Exercise directions
An exact retyping of every record is required.

(Excerpts from a dataset)

§ §

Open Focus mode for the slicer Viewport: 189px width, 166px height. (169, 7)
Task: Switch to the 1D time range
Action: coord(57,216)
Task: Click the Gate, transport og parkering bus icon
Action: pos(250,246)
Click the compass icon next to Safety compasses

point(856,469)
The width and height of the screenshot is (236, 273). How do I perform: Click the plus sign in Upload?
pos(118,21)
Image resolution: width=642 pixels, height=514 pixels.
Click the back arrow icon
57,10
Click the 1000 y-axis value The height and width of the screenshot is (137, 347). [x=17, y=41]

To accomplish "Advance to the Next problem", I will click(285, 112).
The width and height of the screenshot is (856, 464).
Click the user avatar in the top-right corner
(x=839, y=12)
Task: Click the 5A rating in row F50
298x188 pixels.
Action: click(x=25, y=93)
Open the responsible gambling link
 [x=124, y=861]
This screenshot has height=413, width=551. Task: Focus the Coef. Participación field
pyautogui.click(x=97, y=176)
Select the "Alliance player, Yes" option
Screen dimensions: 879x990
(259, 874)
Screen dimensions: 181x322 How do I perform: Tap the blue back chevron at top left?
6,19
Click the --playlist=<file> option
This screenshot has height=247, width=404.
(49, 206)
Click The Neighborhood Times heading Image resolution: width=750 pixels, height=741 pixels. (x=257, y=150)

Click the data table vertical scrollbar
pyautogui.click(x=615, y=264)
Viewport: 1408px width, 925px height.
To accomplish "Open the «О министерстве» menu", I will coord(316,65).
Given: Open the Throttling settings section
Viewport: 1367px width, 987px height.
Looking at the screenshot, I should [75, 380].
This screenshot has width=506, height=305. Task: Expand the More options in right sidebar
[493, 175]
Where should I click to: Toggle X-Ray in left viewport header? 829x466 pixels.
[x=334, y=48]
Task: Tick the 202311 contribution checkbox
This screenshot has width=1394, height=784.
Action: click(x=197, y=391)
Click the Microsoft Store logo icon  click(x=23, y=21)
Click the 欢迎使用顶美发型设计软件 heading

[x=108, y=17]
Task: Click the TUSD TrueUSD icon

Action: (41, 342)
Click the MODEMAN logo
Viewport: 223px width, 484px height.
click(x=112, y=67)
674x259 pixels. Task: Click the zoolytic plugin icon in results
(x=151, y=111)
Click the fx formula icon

§ §

Exercise result
Open Focus mode for the slicer Viewport: 189px width, 166px height. (169, 7)
Task: Switch to the 1D time range
Action: coord(57,216)
Task: Click the Gate, transport og parkering bus icon
Action: pos(250,246)
Click the compass icon next to Safety compasses

point(856,469)
The width and height of the screenshot is (236, 273). How do I perform: Click the plus sign in Upload?
pos(118,21)
Image resolution: width=642 pixels, height=514 pixels.
Click the back arrow icon
57,10
Click the 1000 y-axis value The height and width of the screenshot is (137, 347). [x=17, y=41]

To accomplish "Advance to the Next problem", I will click(285, 112).
The width and height of the screenshot is (856, 464).
Click the user avatar in the top-right corner
(x=839, y=12)
Task: Click the 5A rating in row F50
298x188 pixels.
Action: click(x=25, y=93)
Open the responsible gambling link
 [x=124, y=861]
This screenshot has height=413, width=551. Task: Focus the Coef. Participación field
pyautogui.click(x=97, y=176)
Select the "Alliance player, Yes" option
Screen dimensions: 879x990
(259, 874)
Screen dimensions: 181x322 How do I perform: Tap the blue back chevron at top left?
6,19
Click the --playlist=<file> option
This screenshot has height=247, width=404.
(49, 206)
Click The Neighborhood Times heading Image resolution: width=750 pixels, height=741 pixels. (x=257, y=150)

Click the data table vertical scrollbar
pyautogui.click(x=615, y=264)
Viewport: 1408px width, 925px height.
To accomplish "Open the «О министерстве» menu", I will coord(316,65).
Given: Open the Throttling settings section
Viewport: 1367px width, 987px height.
Looking at the screenshot, I should [75, 380].
This screenshot has width=506, height=305. Task: Expand the More options in right sidebar
[493, 175]
Where should I click to: Toggle X-Ray in left viewport header? 829x466 pixels.
[x=334, y=48]
Task: Tick the 202311 contribution checkbox
This screenshot has width=1394, height=784.
Action: click(x=197, y=391)
Click the Microsoft Store logo icon  click(x=23, y=21)
Click the 欢迎使用顶美发型设计软件 heading

[x=108, y=17]
Task: Click the TUSD TrueUSD icon

Action: (41, 342)
Click the MODEMAN logo
Viewport: 223px width, 484px height.
click(x=112, y=67)
674x259 pixels. Task: Click the zoolytic plugin icon in results
(x=151, y=111)
Click the fx formula icon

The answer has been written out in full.